-- begin Records provided --

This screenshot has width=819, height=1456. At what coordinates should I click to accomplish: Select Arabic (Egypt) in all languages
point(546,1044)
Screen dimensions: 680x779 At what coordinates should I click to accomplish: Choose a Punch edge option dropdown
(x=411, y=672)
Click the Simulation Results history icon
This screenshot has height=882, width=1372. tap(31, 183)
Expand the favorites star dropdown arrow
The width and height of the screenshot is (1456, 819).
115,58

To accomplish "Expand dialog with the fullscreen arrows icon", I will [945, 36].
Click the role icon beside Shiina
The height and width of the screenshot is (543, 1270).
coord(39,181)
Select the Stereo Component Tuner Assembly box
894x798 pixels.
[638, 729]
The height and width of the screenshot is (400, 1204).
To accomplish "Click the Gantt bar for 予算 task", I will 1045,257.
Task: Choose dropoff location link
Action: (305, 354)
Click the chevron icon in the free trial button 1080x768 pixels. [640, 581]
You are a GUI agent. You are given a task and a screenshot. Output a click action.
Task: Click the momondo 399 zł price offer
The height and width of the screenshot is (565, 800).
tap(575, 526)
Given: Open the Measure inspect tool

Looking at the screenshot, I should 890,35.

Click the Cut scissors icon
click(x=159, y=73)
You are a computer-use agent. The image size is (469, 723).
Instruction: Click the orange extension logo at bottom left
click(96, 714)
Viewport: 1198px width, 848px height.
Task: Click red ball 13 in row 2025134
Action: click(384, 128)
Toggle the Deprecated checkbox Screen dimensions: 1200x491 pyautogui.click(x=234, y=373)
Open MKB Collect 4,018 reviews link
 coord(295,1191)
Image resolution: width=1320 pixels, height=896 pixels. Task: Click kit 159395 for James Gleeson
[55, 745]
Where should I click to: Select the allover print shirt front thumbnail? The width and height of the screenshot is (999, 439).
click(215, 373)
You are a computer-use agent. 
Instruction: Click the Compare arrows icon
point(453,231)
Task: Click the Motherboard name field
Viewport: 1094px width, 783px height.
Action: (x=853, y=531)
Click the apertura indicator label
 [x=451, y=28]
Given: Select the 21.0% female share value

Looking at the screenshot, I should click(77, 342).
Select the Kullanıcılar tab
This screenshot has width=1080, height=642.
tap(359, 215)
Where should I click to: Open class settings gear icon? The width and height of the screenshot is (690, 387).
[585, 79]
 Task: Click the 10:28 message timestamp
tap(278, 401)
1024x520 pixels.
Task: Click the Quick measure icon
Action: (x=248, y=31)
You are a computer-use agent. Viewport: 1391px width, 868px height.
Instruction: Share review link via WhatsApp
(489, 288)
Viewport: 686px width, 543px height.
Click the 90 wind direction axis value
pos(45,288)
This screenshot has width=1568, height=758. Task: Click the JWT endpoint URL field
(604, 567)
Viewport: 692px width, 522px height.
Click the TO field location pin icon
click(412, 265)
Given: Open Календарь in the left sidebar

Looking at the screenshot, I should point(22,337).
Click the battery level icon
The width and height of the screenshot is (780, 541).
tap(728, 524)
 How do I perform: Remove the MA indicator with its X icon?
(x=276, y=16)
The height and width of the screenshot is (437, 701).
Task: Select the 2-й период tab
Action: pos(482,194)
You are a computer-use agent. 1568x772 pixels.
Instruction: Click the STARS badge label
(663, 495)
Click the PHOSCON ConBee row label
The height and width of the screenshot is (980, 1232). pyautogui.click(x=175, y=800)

-- end Records provided --

Problem to solve
Copy out the records word for word, from the first line through the line containing "Click the chevron".

Result of the exercise
This screenshot has width=819, height=1456. At what coordinates should I click to accomplish: Select Arabic (Egypt) in all languages
point(546,1044)
Screen dimensions: 680x779 At what coordinates should I click to accomplish: Choose a Punch edge option dropdown
(x=411, y=672)
Click the Simulation Results history icon
This screenshot has height=882, width=1372. tap(31, 183)
Expand the favorites star dropdown arrow
The width and height of the screenshot is (1456, 819).
115,58

To accomplish "Expand dialog with the fullscreen arrows icon", I will [945, 36].
Click the role icon beside Shiina
The height and width of the screenshot is (543, 1270).
coord(39,181)
Select the Stereo Component Tuner Assembly box
894x798 pixels.
[638, 729]
The height and width of the screenshot is (400, 1204).
To accomplish "Click the Gantt bar for 予算 task", I will 1045,257.
Task: Choose dropoff location link
Action: (305, 354)
Click the chevron icon in the free trial button 1080x768 pixels. [640, 581]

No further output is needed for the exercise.